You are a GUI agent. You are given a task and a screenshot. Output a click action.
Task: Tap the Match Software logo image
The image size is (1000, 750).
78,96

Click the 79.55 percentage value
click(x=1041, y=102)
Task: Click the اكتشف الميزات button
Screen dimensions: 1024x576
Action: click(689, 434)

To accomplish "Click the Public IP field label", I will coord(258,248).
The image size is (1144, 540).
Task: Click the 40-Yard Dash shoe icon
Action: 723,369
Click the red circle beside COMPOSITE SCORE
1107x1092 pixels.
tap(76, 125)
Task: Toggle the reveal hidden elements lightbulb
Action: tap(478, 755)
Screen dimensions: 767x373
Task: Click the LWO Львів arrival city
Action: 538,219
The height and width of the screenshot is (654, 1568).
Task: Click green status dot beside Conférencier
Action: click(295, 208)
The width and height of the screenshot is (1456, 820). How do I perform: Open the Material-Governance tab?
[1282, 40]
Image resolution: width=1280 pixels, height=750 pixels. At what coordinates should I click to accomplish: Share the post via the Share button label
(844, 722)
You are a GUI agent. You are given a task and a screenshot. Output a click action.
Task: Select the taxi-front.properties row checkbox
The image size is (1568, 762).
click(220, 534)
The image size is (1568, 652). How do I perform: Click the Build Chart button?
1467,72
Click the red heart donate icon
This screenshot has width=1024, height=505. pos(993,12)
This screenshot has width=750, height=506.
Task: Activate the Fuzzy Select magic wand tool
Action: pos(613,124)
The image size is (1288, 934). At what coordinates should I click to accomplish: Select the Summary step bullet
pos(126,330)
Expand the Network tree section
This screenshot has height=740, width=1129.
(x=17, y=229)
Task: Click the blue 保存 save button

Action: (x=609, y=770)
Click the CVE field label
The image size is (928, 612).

• • • • • • •

The stretch of entries above that starts with the line containing "Task: Click the اكتشف الميزات button" and goes on through the line containing "Click the red circle beside COMPOSITE SCORE" is to be transcribed exactly, and no other line is to be transcribed.

RESULT OF THIS EXERCISE:
Task: Click the اكتشف الميزات button
Screen dimensions: 1024x576
Action: click(689, 434)

To accomplish "Click the Public IP field label", I will coord(258,248).
The image size is (1144, 540).
Task: Click the 40-Yard Dash shoe icon
Action: 723,369
Click the red circle beside COMPOSITE SCORE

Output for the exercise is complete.